ARTICLE

Insane
Counter-terror Bureaucracy Endangers Americans
By Kent Clizbe
This
past Christmas Day, Obama’s Keystone Kops responded to a “man-made crisis” in
Detroit. The resulting confusion and chaos laid bare their utter incompetence
and the failure of their strategy to deal with terrorist attacks against America . While the counter-terror big-wigs were
skiing, street cops from the FBI took on a task for which they were totally
unprepared. And that is the real crime
in the Obama/Holder/Brennan counter-terrorism strategy.
The
truth is that America
is less safe because the Obama administration relies on law enforcement tactics
in the on-going Global War on Terror.
The Director of National Intelligence (DNI) who had been missing from
the national conversation about the PantiesBomber in Detroit, surfaced and let
slip a glimpse of the truth in testimony before Congress two weeks ago.
Dennis
Blair said that the Nigerian terrorist should have been handled as an enemy
combatant, and interrogated by the Obama/Holder special interrogation
unit. This unit was announced months ago
as Obama’s “smart” solution to what Obama and Holder called “torture” in
previous terrorist interrogations. Then,
Robert Mueller, the head of the FBI,
surfaced the next day and said that the FBI-led interrogation team does not
even exist yet!
This
administration, filled with brilliant lawyers, the smartest guys in the room,
seems not to grasp that announcing a policy does not actually make that policy
magically happen. Like many smart guys,
Obama confuses his eloquent speeches with on-the-ground results. However, in this case, let’s look at the
“brilliant strategy” a bit more closely.
Maybe Obama’s failure to implement it could be seen as a blessing in
disguise.
The FBI
is the world’s best at investigating crimes on its turf, arresting suspects,
building a legal case, and walking the case through the US ’s
prosecution system. The FBI is also very
good at enticing potential bad guys in America
into illegal schemes, like blowing up the Sears Tower . They are also very good at publicizing their
successes, following J. Edgar Hoover’s excellent public relations
campaigns.

Element and text location data

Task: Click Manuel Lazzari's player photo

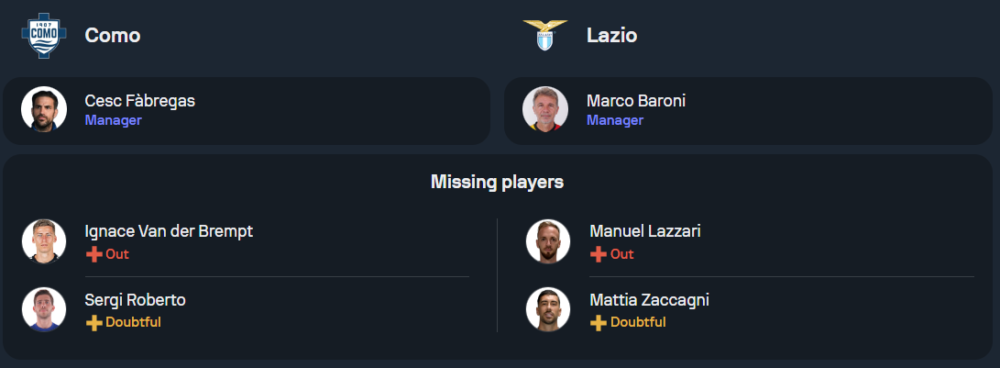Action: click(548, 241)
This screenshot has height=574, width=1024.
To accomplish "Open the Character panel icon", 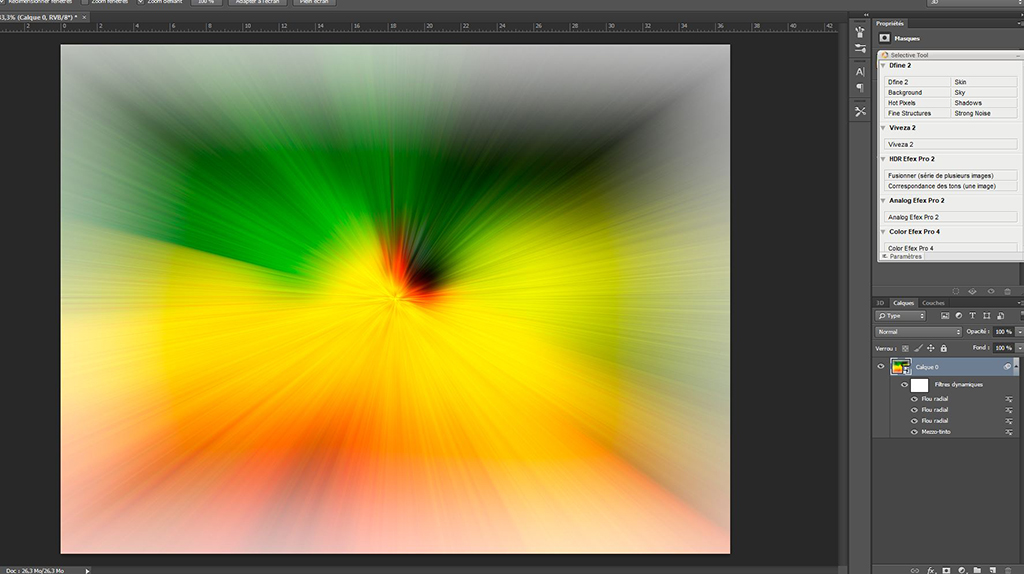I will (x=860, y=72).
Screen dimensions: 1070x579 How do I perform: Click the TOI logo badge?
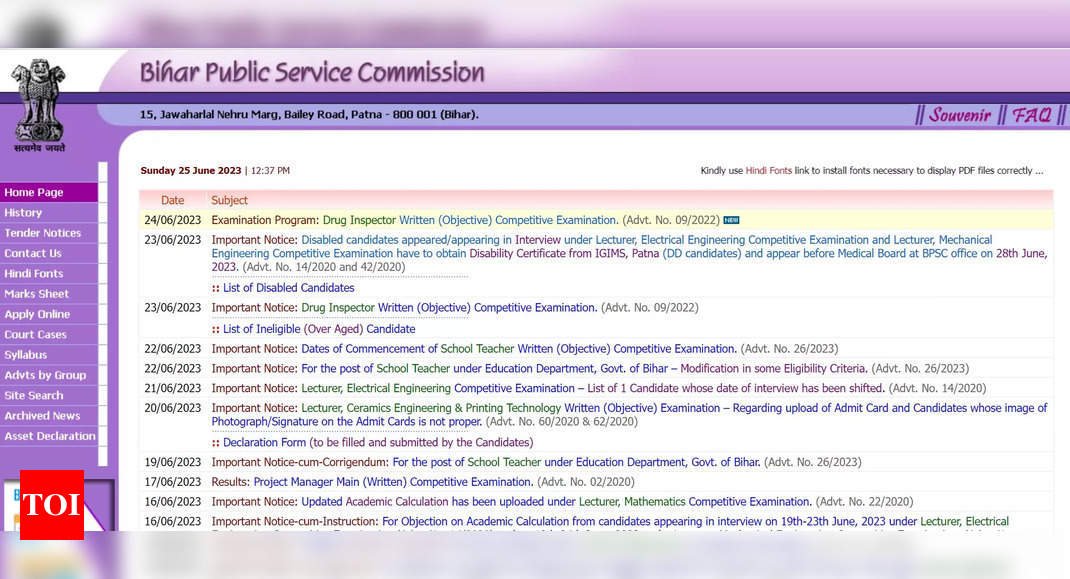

TASK INSTRUCTIONS
In the article on counter-terror bureaucracy, who said that the FBI-led interrogation team does not yet exist?

REPLY TO THE EXERCISE
Robert Mueller, the head of the FBI.